Collected data:
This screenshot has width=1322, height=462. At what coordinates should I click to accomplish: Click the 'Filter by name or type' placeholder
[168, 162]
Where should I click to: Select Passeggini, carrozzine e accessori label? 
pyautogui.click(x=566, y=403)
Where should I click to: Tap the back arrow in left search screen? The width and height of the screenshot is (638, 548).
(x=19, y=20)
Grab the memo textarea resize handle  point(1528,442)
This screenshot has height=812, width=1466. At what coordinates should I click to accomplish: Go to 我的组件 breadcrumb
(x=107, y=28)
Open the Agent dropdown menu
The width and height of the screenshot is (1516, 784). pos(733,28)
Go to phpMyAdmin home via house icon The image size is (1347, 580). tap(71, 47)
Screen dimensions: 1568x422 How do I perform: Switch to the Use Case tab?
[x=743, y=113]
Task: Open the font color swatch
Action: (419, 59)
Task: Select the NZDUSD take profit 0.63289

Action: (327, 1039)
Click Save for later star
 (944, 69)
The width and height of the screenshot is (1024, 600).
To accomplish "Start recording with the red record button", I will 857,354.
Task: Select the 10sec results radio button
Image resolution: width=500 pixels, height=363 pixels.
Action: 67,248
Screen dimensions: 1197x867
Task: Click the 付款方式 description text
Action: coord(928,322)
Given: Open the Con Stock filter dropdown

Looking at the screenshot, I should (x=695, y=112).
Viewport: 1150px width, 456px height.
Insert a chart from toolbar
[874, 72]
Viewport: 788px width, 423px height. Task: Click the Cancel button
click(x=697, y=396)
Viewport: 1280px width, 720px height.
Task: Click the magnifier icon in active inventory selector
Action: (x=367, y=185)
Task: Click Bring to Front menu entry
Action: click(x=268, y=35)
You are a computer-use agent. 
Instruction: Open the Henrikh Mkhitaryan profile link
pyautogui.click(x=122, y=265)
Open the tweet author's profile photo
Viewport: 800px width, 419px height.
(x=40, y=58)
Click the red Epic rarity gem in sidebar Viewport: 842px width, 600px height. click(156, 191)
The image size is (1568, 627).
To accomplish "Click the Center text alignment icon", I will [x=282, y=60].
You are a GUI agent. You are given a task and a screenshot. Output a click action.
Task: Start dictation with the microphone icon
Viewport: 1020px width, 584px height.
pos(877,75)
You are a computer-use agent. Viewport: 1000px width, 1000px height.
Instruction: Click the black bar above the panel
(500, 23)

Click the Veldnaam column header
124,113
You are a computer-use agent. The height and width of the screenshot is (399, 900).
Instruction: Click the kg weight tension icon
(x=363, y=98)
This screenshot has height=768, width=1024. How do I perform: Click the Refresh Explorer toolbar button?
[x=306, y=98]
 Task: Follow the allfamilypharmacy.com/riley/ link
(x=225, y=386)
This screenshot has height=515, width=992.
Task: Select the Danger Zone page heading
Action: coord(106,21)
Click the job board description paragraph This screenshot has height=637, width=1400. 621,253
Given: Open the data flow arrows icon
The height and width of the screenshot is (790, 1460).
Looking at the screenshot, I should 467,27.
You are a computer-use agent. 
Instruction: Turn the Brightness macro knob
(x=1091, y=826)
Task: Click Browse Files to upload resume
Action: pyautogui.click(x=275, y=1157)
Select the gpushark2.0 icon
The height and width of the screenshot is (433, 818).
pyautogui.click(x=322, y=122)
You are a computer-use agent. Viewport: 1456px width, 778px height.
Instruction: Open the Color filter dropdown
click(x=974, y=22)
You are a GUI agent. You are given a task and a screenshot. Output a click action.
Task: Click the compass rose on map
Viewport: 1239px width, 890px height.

#### Problem requirements
Once you have read the records, write every one of them out again exactly.

#### Response
This screenshot has width=1322, height=462. At what coordinates should I click to accomplish: Click the 'Filter by name or type' placeholder
[168, 162]
Where should I click to: Select Passeggini, carrozzine e accessori label? 
pyautogui.click(x=566, y=403)
Where should I click to: Tap the back arrow in left search screen? The width and height of the screenshot is (638, 548).
(x=19, y=20)
Grab the memo textarea resize handle  point(1528,442)
This screenshot has height=812, width=1466. At what coordinates should I click to accomplish: Go to 我的组件 breadcrumb
(x=107, y=28)
Open the Agent dropdown menu
The width and height of the screenshot is (1516, 784). pos(733,28)
Go to phpMyAdmin home via house icon The image size is (1347, 580). tap(71, 47)
Screen dimensions: 1568x422 How do I perform: Switch to the Use Case tab?
[x=743, y=113]
Task: Open the font color swatch
Action: (419, 59)
Task: Select the NZDUSD take profit 0.63289

Action: (327, 1039)
Click Save for later star
 (944, 69)
The width and height of the screenshot is (1024, 600).
To accomplish "Start recording with the red record button", I will 857,354.
Task: Select the 10sec results radio button
Image resolution: width=500 pixels, height=363 pixels.
Action: 67,248
Screen dimensions: 1197x867
Task: Click the 付款方式 description text
Action: coord(928,322)
Given: Open the Con Stock filter dropdown

Looking at the screenshot, I should (x=695, y=112).
Viewport: 1150px width, 456px height.
Insert a chart from toolbar
[874, 72]
Viewport: 788px width, 423px height. Task: Click the Cancel button
click(x=697, y=396)
Viewport: 1280px width, 720px height.
Task: Click the magnifier icon in active inventory selector
Action: (x=367, y=185)
Task: Click Bring to Front menu entry
Action: click(x=268, y=35)
You are a computer-use agent. 
Instruction: Open the Henrikh Mkhitaryan profile link
pyautogui.click(x=122, y=265)
Open the tweet author's profile photo
Viewport: 800px width, 419px height.
(x=40, y=58)
Click the red Epic rarity gem in sidebar Viewport: 842px width, 600px height. click(156, 191)
The image size is (1568, 627).
To accomplish "Click the Center text alignment icon", I will [x=282, y=60].
You are a GUI agent. You are given a task and a screenshot. Output a click action.
Task: Start dictation with the microphone icon
Viewport: 1020px width, 584px height.
pos(877,75)
You are a computer-use agent. Viewport: 1000px width, 1000px height.
Instruction: Click the black bar above the panel
(500, 23)

Click the Veldnaam column header
124,113
You are a computer-use agent. The height and width of the screenshot is (399, 900).
Instruction: Click the kg weight tension icon
(x=363, y=98)
This screenshot has height=768, width=1024. How do I perform: Click the Refresh Explorer toolbar button?
[x=306, y=98]
 Task: Follow the allfamilypharmacy.com/riley/ link
(x=225, y=386)
This screenshot has height=515, width=992.
Task: Select the Danger Zone page heading
Action: coord(106,21)
Click the job board description paragraph This screenshot has height=637, width=1400. 621,253
Given: Open the data flow arrows icon
The height and width of the screenshot is (790, 1460).
Looking at the screenshot, I should 467,27.
You are a computer-use agent. 
Instruction: Turn the Brightness macro knob
(x=1091, y=826)
Task: Click Browse Files to upload resume
Action: pyautogui.click(x=275, y=1157)
Select the gpushark2.0 icon
The height and width of the screenshot is (433, 818).
pyautogui.click(x=322, y=122)
You are a computer-use agent. Viewport: 1456px width, 778px height.
Instruction: Open the Color filter dropdown
click(x=974, y=22)
You are a GUI agent. You are given a task and a screenshot. Output a click action.
Task: Click the compass rose on map
Viewport: 1239px width, 890px height.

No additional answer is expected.